Overseas access: www.kdjingpai.com
Ctrl + D Favorites

OntoCast is an open source framework hosted on GitHub that focuses on extracting semantic triples from documents to build knowledge graphs. It combines ontology management, natural language processing, and knowledge graph serialization techniques to transform unstructured text into structured, queryable data.OntoCast employs an ontology-driven extraction approach that ensures semantic consistency, and supports a wide range of file formats such as text, JSON, PDF, and Markdown.Users can use it either natively or via REST APIs, supporting either OpenAI or native models (e.g., via Ollama). OpenAI or native models (e.g. via Ollama). Its core features are automated ontology creation, entity disambiguation and semantic chunking for scenarios where structured information needs to be extracted from complex documents. The project provides detailed documentation and Docker configuration for rapid deployment and use.

 

Function List

  • Semantic ternary extraction: extract subject-predicate-object ternary from documents to construct a knowledge graph.
  • Ontology Management: Automatically create, validate and optimize ontologies to ensure semantic consistency.
  • Entity Disambiguation: Solve the problem of cross-block entity references in documents to improve data accuracy.
  • Multi-format support: Handles multiple file formats such as text, JSON, PDF and Markdown.
  • Semantic chunking: segmenting text based on semantic similarity to optimize information extraction.
  • GraphRAG Support: Supports the generation of knowledge graph-based search enhancements to improve search capabilities.
  • MCP Compatible: Provides Model Control Protocol endpoints for easy integration and invocation.
  • Ternary storage support: supports Fuseki and Neo4j ternary storage, Fuseki is preferred.
  • Local and Cloud Deployment: Supports running locally or accessing via REST API.

 

Using Help

Installation process

OntoCast is a Python-based framework and is recommended to be deployed using Docker, here are the detailed installation and configuration steps:

  1. cloning project
    Run the following command in the terminal to clone the OntoCast project locally:

    git clone https://github.com/growgraph/ontocast.git
    cd ontocast
    
  2. Installation of dependencies
    The project uses the Python environment, which is recommended uv Tools to manage dependencies. Run the following command to install it:

    uv pip install -r requirements.txt
    

    If not uvIt can be done with pip Alternative:

    pip install -r requirements.txt
    
  3. Configuring Ternary Storage
    OntoCast supports Fuseki (recommended) and Neo4j as ternary storage backends. The following is an example of Fuseki:

    • go into docker/fuseki directory, copy and edit the environment configuration file:
      cp docker/fuseki/.env.example docker/fuseki/.env
      
    • compiler .env file to set Fuseki's URI and authentication information, for example:
      FUSEKI_URI=http://localhost:3032/test
      FUSEKI_AUTH=admin/abc123-qwe
      
    • Start the Fuseki service:
      cd docker/fuseki
      docker compose --env-file .env up -d
      
  4. Configuring Language Models
    OntoCast supports OpenAI or native models (e.g. via Ollama). Edit the project root directory's .env file that configures the model parameters:

    LLM_PROVIDER=openai
    LLM_MODEL_NAME=gpt-4o-mini
    LLM_TEMPERATURE=0.0
    OPENAI_API_KEY=your_openai_api_key_here
    

    If using a local model (e.g. Ollama), set:

    LLM_PROVIDER=ollama
    LLM_BASE_URL=http://localhost:11434
    
  5. Operational services
    Use the following command to start the OntoCast service:

    uv run serve --ontology-directory ONTOLOGY_DIR --working-directory WORKING_DIR
    

    Among them.ONTOLOGY_DIR is the ontology file storage path.WORKING_DIR is a working directory for storing processed data.

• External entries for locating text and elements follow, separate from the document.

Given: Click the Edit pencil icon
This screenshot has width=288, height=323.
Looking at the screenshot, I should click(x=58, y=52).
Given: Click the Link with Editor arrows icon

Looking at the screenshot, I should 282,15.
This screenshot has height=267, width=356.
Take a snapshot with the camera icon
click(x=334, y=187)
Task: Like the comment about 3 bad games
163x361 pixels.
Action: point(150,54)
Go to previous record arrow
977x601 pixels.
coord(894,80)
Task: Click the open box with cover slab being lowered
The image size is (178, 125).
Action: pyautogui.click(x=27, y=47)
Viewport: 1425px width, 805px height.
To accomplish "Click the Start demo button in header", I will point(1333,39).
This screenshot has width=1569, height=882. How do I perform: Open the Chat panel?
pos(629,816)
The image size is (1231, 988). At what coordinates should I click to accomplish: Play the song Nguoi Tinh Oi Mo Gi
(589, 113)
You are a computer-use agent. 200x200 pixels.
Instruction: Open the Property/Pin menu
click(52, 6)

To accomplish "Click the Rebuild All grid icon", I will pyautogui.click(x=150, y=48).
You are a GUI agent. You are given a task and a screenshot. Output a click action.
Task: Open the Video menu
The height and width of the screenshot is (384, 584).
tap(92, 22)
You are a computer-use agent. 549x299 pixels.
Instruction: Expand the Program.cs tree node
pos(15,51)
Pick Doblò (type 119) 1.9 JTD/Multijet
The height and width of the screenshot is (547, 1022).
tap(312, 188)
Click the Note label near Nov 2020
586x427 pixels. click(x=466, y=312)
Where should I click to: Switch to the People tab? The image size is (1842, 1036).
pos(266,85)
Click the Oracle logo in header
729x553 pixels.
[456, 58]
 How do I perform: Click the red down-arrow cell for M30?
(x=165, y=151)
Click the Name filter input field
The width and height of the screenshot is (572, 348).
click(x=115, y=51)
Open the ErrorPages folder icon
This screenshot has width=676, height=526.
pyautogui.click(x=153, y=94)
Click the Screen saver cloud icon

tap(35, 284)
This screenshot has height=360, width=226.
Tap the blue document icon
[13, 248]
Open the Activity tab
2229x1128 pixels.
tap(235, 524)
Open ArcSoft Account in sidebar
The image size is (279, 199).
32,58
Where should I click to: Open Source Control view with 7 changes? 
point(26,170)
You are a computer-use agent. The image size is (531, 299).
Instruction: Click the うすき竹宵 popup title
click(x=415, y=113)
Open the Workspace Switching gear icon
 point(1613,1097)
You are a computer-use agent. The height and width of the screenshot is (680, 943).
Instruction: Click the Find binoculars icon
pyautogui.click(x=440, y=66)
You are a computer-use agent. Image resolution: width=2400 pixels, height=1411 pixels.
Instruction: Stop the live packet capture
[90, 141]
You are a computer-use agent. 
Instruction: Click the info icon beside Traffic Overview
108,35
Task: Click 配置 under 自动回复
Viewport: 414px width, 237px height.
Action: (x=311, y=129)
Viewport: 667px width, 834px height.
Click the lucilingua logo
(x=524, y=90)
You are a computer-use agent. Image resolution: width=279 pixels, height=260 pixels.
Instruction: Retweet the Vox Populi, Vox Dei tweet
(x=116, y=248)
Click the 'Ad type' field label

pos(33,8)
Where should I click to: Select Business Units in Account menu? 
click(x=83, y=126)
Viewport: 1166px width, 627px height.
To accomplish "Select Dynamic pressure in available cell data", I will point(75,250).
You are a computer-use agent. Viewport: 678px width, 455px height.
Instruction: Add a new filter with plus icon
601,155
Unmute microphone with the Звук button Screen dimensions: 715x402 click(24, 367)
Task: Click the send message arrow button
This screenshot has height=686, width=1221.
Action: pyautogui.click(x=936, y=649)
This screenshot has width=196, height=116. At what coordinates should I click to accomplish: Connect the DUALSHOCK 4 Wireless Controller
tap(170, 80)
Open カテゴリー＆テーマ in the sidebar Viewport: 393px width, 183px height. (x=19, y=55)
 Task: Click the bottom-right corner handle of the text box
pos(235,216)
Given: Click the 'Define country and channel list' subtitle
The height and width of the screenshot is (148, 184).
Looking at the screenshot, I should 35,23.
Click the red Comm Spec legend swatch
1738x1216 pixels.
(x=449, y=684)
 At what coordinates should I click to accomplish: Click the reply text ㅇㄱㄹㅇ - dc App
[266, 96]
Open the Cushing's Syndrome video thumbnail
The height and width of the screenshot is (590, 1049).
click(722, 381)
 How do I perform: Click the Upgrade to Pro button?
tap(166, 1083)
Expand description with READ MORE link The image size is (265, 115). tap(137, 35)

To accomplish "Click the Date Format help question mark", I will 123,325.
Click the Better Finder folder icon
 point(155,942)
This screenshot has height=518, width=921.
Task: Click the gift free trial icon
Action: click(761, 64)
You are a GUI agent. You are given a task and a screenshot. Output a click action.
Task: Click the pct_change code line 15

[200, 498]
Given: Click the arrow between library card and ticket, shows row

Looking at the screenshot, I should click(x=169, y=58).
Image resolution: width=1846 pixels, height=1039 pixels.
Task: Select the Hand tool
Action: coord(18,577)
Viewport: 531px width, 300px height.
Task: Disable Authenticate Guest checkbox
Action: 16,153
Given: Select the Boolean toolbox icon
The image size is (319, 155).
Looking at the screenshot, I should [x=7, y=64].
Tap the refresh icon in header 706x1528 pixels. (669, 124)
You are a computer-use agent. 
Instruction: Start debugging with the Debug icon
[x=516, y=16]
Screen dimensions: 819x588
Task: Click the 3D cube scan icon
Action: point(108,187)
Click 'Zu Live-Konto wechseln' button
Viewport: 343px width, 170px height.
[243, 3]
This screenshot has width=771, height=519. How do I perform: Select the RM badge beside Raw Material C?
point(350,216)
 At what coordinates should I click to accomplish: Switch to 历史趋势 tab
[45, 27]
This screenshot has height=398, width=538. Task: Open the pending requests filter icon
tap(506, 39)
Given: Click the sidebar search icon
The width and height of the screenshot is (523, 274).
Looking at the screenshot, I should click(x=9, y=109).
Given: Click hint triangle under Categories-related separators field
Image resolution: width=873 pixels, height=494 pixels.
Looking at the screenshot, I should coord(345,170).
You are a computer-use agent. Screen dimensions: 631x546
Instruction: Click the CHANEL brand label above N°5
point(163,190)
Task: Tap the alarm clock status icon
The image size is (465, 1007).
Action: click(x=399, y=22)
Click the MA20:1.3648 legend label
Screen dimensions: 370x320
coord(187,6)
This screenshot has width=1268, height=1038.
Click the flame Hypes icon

  6. Building a Docker image (optional)
    If you wish to run OntoCast using Docker, you can build an image:

    docker buildx build -t growgraph/ontocast:0.1.4 .
    

Usage

The core function of OntoCast is to extract semantic triples and build knowledge graphs, the following are the specific steps:

  1. Prepare the document
    Place the document to be processed (text, JSON, PDF or Markdown formats are supported) into the data/ Catalog. The project provides sample data that can be referenced data/ file in the directory.
  2. Run the extraction process
    OntoCast provides both a command line tool and a REST API to run:

    • command-line method
      Use the CLI tool to process documents:

      uv run ontocast process --input data/sample.md --output output.ttl
      

      This will put sample.md The file is processed into RDF triples and output to the output.ttl file (Turtle format).

    • REST API method
      After starting the service, access the /process Endpoints:

      curl -X POST http://localhost:8999/process -H "Content-Type: application/json" -d '{"input": "data/sample.md"}'
      

      The response will return the extracted ternary and ontology data.

  3. View Results
    After processing, the results are stored in a ternary store (e.g. Fuseki). The results are stored in a ternary store (e.g. Fuseki). http://localhost:3032) query the Knowledge Graph, or use the SPARQL query language to obtain data.
  4. Optimized Ontology
    OntoCast supports automatic ontology optimization. If you need to adjust the ontology manually, you can edit the data/ontologies/ ontology file in the directory and re-run the extraction process.
  5. Using GraphRAG
    OntoCast supports Knowledge Graph-based Retrieval Enhanced Generation (GraphRAG). After processing is complete, semantic search is performed using the generated knowledge graph:

    uv run ontocast search --query "特定关键词" --graph output.ttl
    

    This will return ternary results related to the keyword.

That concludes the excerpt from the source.